Reading text
__________________________________________________

You are nearly there as you are getting nitrates and nitrites are near 0. A couple more days you should be fine. Make sure and do not let the ammonia bottom out for too long or the BB will start to die off. Make sure you keep the ammonia to at least 1ppm(after it drops to 0) to ensure the BB stay fed. Then right before you are going to add livestock do a 90-100% WC and you are all set. 

And yes continue to use what ever water you were going to use in the tank. I was just stating in my case for my Shrimp tanks I am remineralizing RO water but had to use tap water to kick start the cycle. Then in my case once my tanks were cycled I was able to go back to using remineralized RO water. But in your case just stick to tap.


----------



## kmatsu (Sep 9, 2017)

clownplanted said:


> You are nearly there as you are getting nitrates and nitrites are near 0. A couple more days you should be fine. Make sure and do not let the ammonia bottom out for too long or the BB will start to die off. Make sure you keep the ammonia to at least 1ppm(after it drops to 0) to ensure the BB stay fed. Then right before you are going to add livestock do a 90-100% WC and you are all set.

__________________________________________________

Available records
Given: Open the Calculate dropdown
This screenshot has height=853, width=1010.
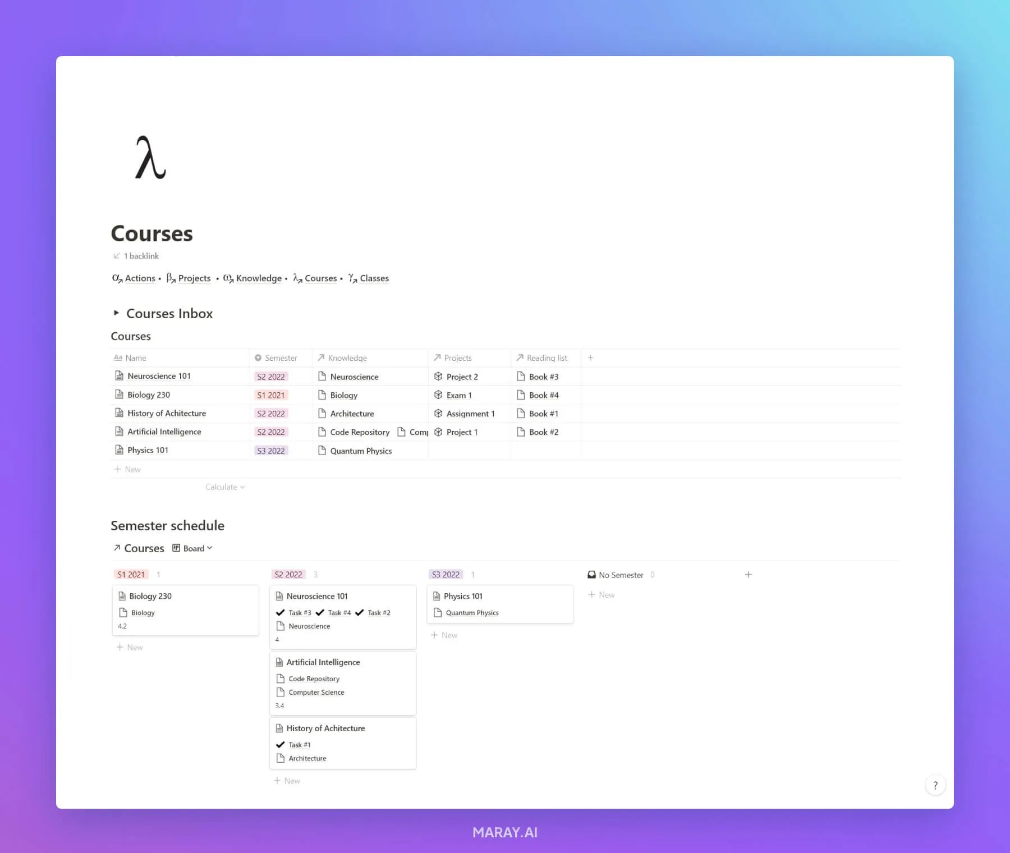Looking at the screenshot, I should coord(224,487).
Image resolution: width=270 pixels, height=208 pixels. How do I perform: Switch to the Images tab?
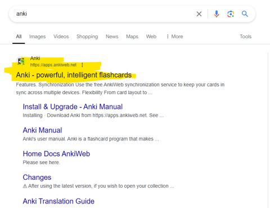point(37,37)
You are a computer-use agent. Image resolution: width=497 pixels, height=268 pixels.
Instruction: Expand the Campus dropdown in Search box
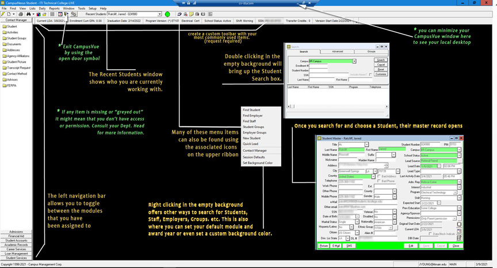pyautogui.click(x=354, y=61)
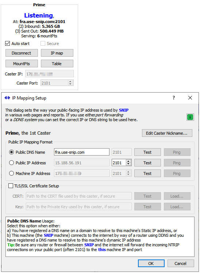Increase the Caster Port spinner value
This screenshot has width=200, height=273.
pos(70,82)
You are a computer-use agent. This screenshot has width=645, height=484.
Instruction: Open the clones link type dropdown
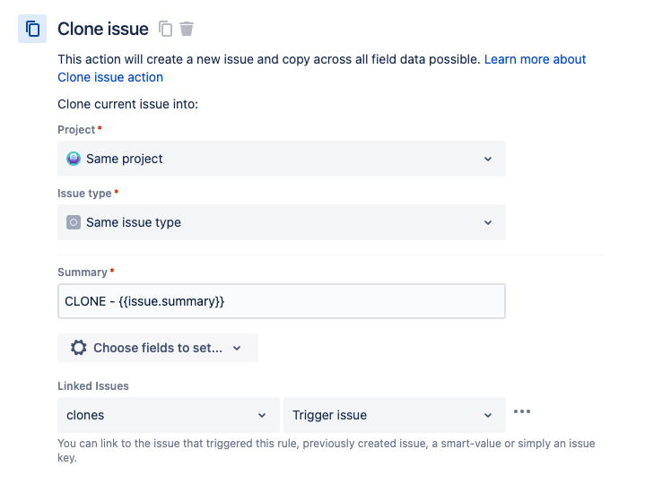pos(168,415)
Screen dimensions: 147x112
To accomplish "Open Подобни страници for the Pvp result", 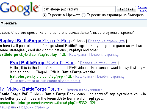I will coord(110,77).
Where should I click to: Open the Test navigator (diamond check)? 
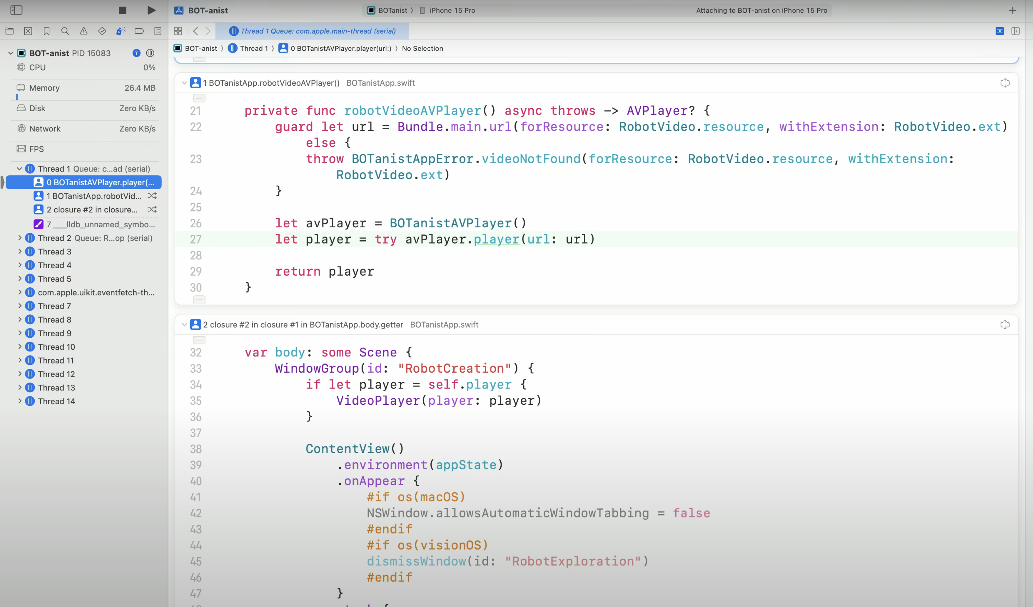pyautogui.click(x=102, y=31)
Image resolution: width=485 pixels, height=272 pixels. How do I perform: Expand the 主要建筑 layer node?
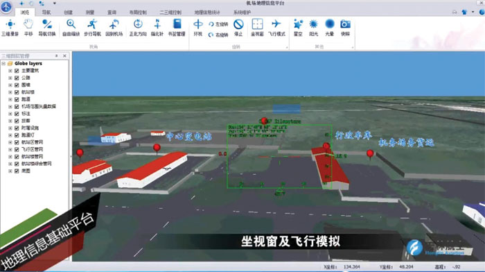point(10,71)
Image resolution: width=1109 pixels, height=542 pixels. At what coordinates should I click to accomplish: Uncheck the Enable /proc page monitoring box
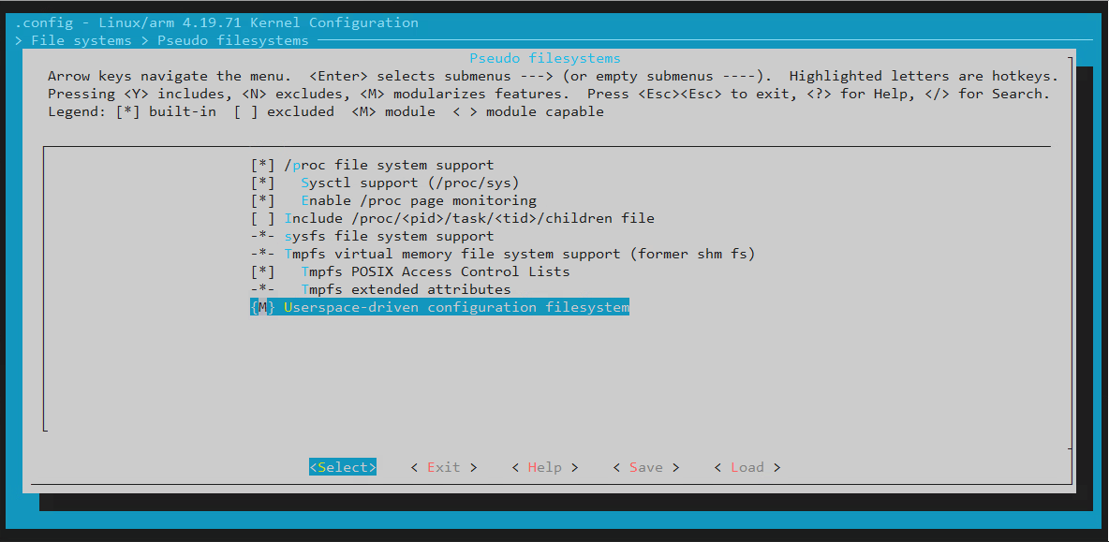pyautogui.click(x=262, y=200)
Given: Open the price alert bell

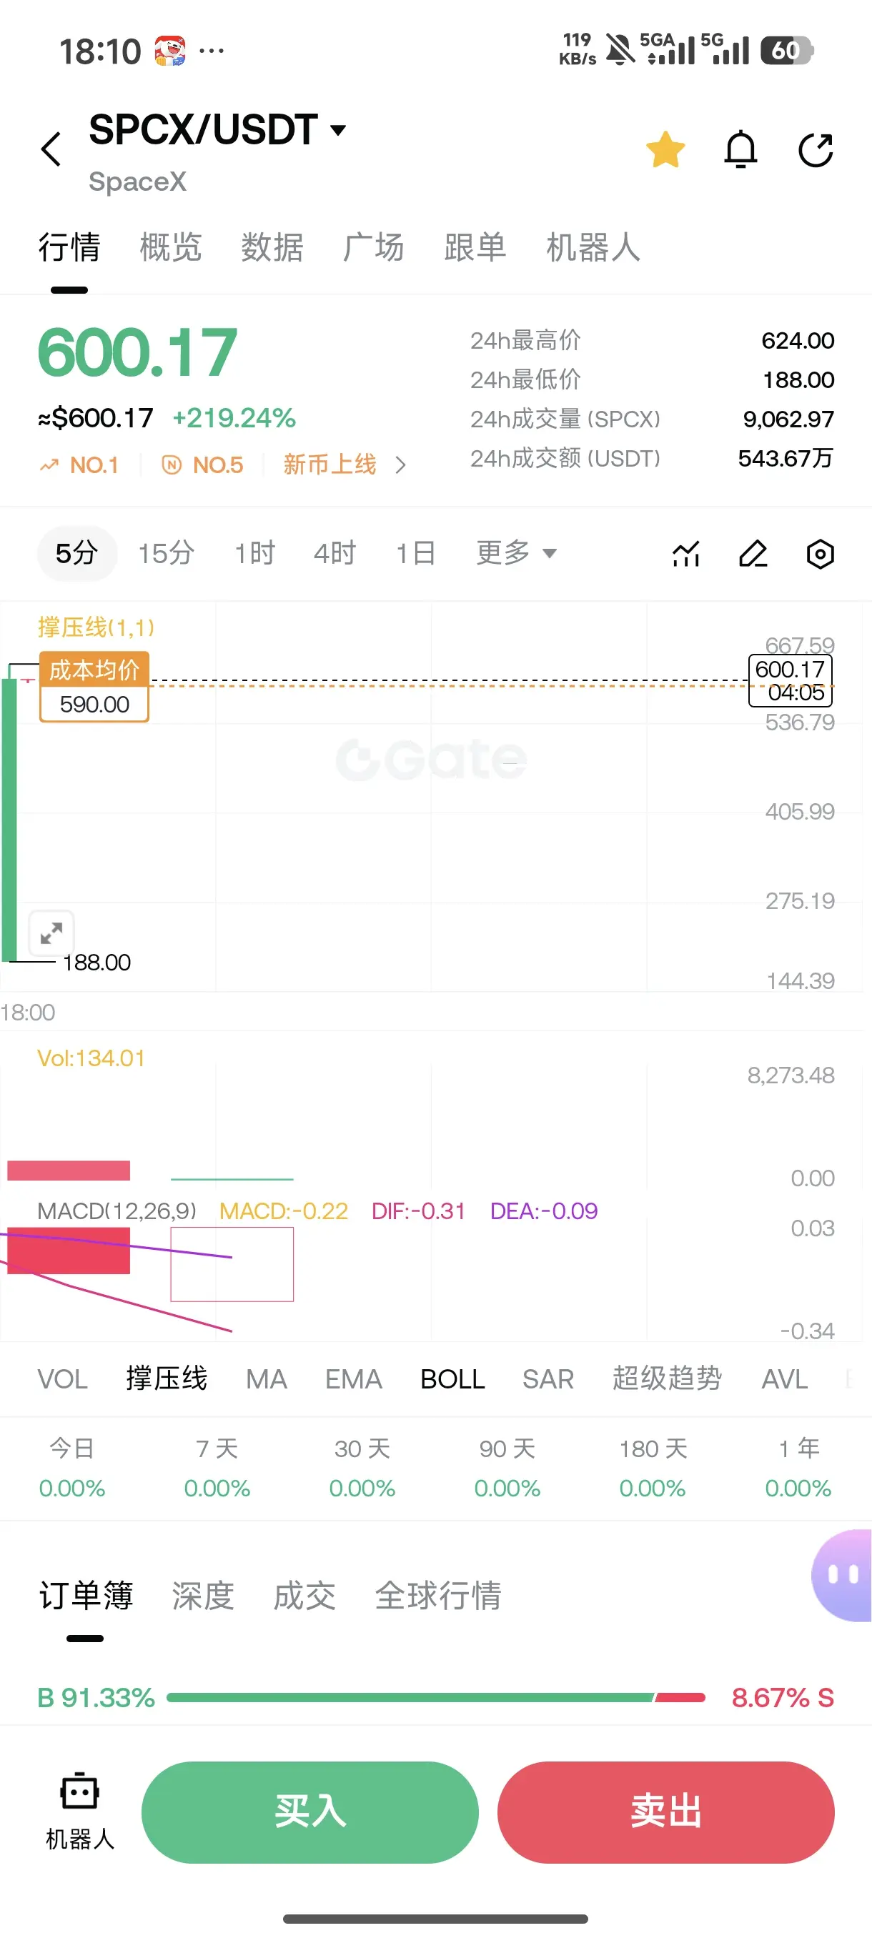Looking at the screenshot, I should coord(740,149).
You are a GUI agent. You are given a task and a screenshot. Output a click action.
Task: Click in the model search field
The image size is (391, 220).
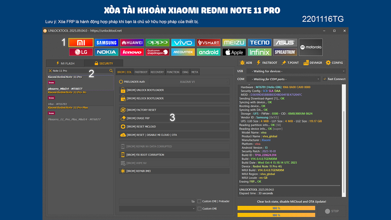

__________________________________________________

Required work
**1)** Summarize the forum post on cycling a tank in two sentences.
**2)** Count the lines of the rows that contain the word "dropdown". Give only the number.

Task answers
**1)** The tank is nearly cycled because nitrates are showing and nitrites are near 0, so a couple more days should be enough, provided the ammonia is kept at at least 1ppm after it drops to 0 so the BB stay fed. Right before adding livestock, a 90-100% WC should be done, and the tank should stay on tap water, even though the poster used tap water only to kick-start the cycle in shrimp tanks before going back to remineralized RO water.

**2)** 3